There are parallels here with many Europeans’ attitudes to American wine. Despite the fact that it is very obviously a massively important wine-producing nation (the fourth largest in the world, led only by the traditional big three of Italy, France and Spain, and with wine produced in all 50 states) as well as being, no less strikingly, the largest consumer of wine by some distance (Americans drank 31.9 million hectolitres of wine in 2025, which amounts to more than 15% of the entire global wine supply), American still struggles to find a place in the affections of most European wine people know. I don’t want to overstate this; it’s not like they’re going around loudly dissing the wines of California, Oregon or New York State. But I can’t think of a single wine-loving friend or acquaintance on this side of the Pond who buys and drinks American wines more than occasionally, let alone ranks American wines among their favourites.
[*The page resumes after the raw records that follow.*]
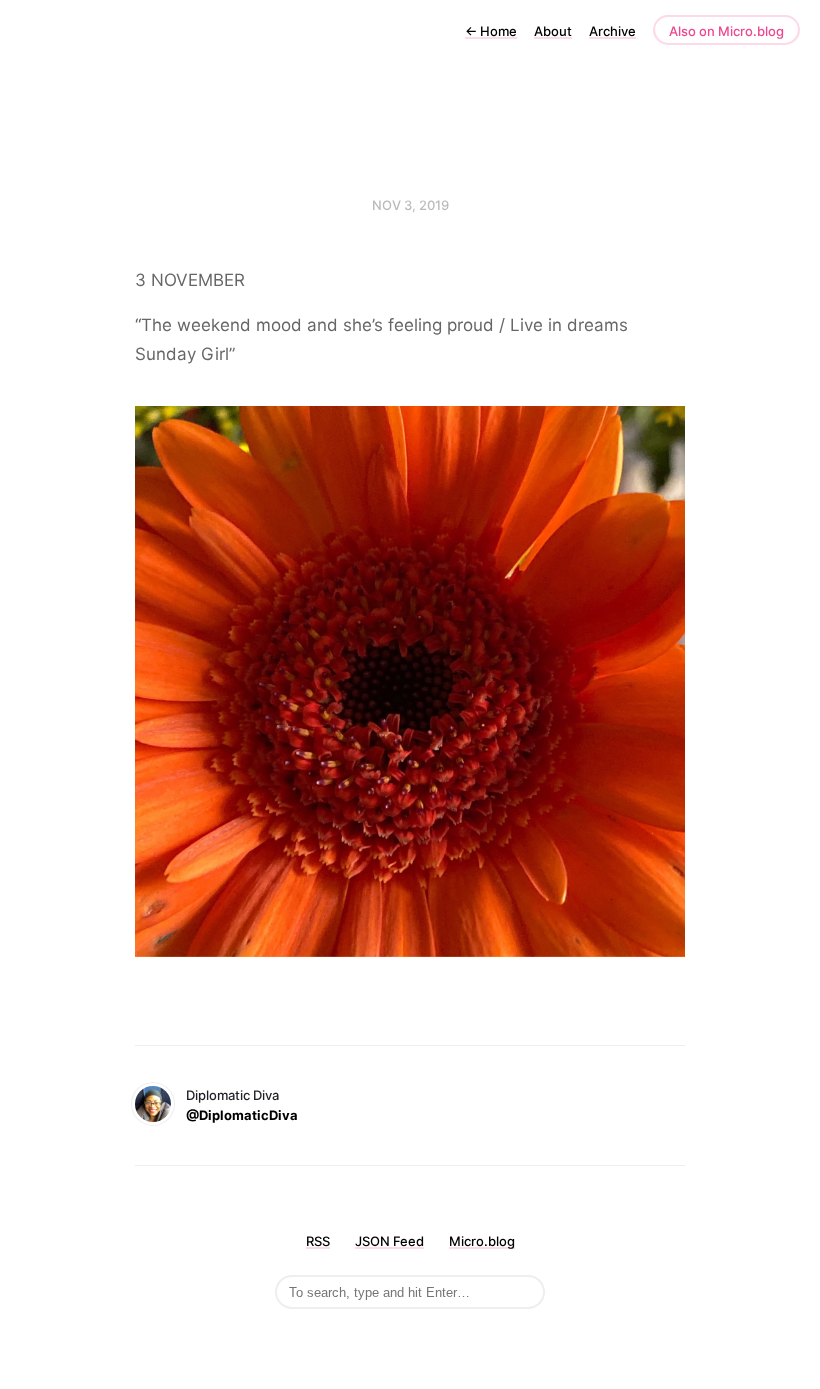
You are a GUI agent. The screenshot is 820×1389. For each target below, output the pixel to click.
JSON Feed (389, 1241)
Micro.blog (482, 1241)
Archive (612, 31)
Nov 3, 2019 (410, 205)
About (553, 31)
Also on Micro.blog (726, 31)
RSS (318, 1241)
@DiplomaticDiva (242, 1115)
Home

This isn’t just snobbery or chauvinism, I don’t think, although it might once have been. This year marks the 50th anniversary of The Judgement of Paris, a legendary event in the wine world, in which the English wine merchant Steven Spurrier, got a group of eminent French critics to taste, blind, a selection of the best of California against the very best of Bordeaux and Burgundy. A pair of Californian wines came out on top, the story made it into Time magazine (and much later a book and a couple of Hollywood films), and Californian vintners began to shed any sense of inferiority.

In the years since, California, which accounts for between 80 and 85% of all American wine, has, like everywhere else in the wine world, been through various fads and fashions. But today’s scene – as beautifully described and contextualised in American wine writer Elaine Chukan Brown’s The Wines of California (published last year as part of the excellent Classic Wine Library series) – is filled with brilliant, often surprising wines, with a real sense of American place, from some of the most thoughtful, creative and adventurous winemakers around.

The problem is that not enough of that good stuff reaches us here, and when it does it’s often very often expensive. Instead, what we get too often is American wine’s dark side. There is bad wine made in every country in the world, much of it (most even) in Europe’s classic regions. But when American wine is bad, it’s bad in a very specific way, and one that fits all too well with a smug European stereotype of America and Americans: syrupy, super-rich, loudly OTT, brashly full of alcohol.

In my view, no other wine-producing country is more misrepresented by what’s on offer in mainstream UK retail than the US. But you can get a glimpse of the varied brilliance it’s capable of in the ripe, rich yet luminously balanced The Society’s Exhibition Santa Barbara County Chardonnay, California 2022 (£17, thewinesociety.com); the gossamer delicate light red Arnot Roberts El Dorado Gamay, Sierra Foothills, California 2023 (£36.10, robersonwine.com); the flowing brambly intensity of the old-vine zinfandel-based Ridge Lytton Springs Dry Creek Valley, California 2022 (from £52, thewinesociety.com; fulhamwinecompany.co.uk); and the immaculately succulent, deluxe cherries of Walter Scott Sojeau Vineyard Willamette Valley Eola-Amity Hills, Oregon 2021 (£65.22, justerinis.com).